# Orifices and Nozzles on a Horizontal Plane

Written by Jerry Ratzlaff on . Posted in Flow Instrument

When orifices and nozzles are installed having the piping horizontal and assuming that there is no elevation change, the following equations can be used.
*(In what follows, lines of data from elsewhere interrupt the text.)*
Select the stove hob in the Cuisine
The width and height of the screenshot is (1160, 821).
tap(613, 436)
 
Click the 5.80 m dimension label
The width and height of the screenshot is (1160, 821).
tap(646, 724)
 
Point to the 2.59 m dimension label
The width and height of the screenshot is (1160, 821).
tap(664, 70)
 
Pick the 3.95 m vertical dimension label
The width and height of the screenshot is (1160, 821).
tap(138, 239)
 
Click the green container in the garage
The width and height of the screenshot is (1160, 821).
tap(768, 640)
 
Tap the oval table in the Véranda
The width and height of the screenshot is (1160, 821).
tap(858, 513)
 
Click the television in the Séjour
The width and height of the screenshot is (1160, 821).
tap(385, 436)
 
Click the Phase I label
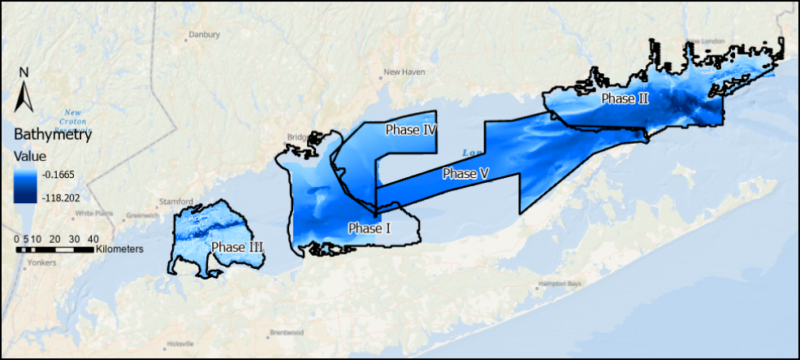tap(370, 228)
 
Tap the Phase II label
tap(625, 98)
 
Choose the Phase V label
tap(465, 173)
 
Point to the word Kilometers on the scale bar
tap(119, 249)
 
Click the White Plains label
tap(92, 214)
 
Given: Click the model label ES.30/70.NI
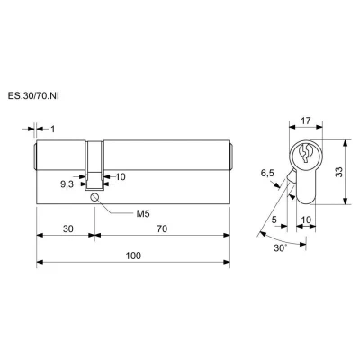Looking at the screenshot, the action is pyautogui.click(x=33, y=96).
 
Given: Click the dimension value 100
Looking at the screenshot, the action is pyautogui.click(x=133, y=256).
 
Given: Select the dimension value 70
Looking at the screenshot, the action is pyautogui.click(x=162, y=230).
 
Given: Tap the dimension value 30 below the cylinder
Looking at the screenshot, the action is pyautogui.click(x=68, y=230).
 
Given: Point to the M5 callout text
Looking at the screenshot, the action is pyautogui.click(x=143, y=214).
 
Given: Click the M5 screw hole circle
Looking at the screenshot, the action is pyautogui.click(x=94, y=197).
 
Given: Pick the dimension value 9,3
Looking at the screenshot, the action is pyautogui.click(x=68, y=184).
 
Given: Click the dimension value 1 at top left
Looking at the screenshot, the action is pyautogui.click(x=53, y=130).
## Orifices and Nozzles on a Horizontal Plane formulas

 $$\large{ Q = C_d \; A_o \; Y \; \sqrt { \frac{ 2 \; \Delta p}{ \rho \; \left( 1\; -\; \beta^4 \right) } } }$$ $$\large{ Q = C_d \; A_o \; Y \; \sqrt { \frac{ 2 \; g \; \Delta h}{ \rho \; \left( 1\; -\; \beta^4 \right) } } }$$ $$\large{ \Delta P = \frac{1}{2} \; \rho \; \left( 1 - \beta^4 \right) \; \left( \frac{ Q }{ C_d \; A_o \; Y } \right)^2 }$$ $$\large{ \Delta h = \frac{1}{2\;g} \; \left( 1 - \beta^4 \right) \; \left( \frac{ Q }{ C_d \; A_o \; Y } \right)^2 }$$

### Where:

$$\large{ Q }$$ = flow rate

$$\large{ \rho }$$  (Greek symbol rho) = density

$$\large{ C_d }$$ = discharge coefficient

$$\large{ \Delta y }$$ = elevation change ( $$\Delta y = y_1 - y_2$$ )

$$\large{ Y }$$ = expansion coefficient (Y = 1 for incompressible flow)
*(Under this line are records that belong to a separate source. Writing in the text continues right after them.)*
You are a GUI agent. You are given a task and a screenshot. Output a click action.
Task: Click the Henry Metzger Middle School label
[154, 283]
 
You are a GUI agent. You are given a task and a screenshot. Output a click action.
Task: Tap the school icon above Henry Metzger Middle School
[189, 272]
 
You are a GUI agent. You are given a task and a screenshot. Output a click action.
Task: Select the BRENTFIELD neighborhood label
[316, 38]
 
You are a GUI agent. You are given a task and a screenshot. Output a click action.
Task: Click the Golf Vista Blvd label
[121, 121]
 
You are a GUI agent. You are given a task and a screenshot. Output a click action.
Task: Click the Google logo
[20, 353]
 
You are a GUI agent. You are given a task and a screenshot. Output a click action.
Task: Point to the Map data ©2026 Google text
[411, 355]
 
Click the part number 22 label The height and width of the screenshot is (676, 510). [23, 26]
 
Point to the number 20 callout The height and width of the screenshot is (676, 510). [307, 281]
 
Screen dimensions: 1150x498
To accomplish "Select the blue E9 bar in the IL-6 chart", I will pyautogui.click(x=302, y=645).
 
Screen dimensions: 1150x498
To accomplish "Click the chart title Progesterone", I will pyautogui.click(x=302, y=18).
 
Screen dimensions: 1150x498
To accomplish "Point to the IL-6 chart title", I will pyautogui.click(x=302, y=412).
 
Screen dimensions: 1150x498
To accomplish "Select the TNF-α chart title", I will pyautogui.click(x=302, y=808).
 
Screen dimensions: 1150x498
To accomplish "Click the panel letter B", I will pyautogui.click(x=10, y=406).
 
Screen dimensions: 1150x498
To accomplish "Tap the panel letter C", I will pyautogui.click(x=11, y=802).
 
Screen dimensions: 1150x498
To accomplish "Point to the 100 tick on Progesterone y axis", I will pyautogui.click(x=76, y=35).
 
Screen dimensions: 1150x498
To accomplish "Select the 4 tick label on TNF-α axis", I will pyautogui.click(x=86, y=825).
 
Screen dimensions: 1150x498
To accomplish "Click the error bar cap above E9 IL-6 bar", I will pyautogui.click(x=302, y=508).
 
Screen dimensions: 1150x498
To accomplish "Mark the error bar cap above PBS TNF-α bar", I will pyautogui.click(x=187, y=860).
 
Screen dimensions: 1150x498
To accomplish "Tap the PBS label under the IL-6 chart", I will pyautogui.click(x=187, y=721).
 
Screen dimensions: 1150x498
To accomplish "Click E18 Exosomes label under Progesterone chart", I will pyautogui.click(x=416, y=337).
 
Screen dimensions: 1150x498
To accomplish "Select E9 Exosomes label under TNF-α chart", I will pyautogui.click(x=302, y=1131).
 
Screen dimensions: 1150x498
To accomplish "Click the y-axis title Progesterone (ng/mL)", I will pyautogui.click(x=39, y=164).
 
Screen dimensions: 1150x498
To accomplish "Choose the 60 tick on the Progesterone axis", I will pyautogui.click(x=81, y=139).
$$\large{ g }$$ = gravitational acceleration

$$\large{ G }$$ = gravitational constant

$$\large{ \Delta h }$$ = head loss

$$\large{ A_o }$$ = orifice area (GOA)

$$\large{ p }$$ = pressure

$$\large{ \Delta p }$$ = pressure differential ( $$\Delta p = p_2 - p_1$$ )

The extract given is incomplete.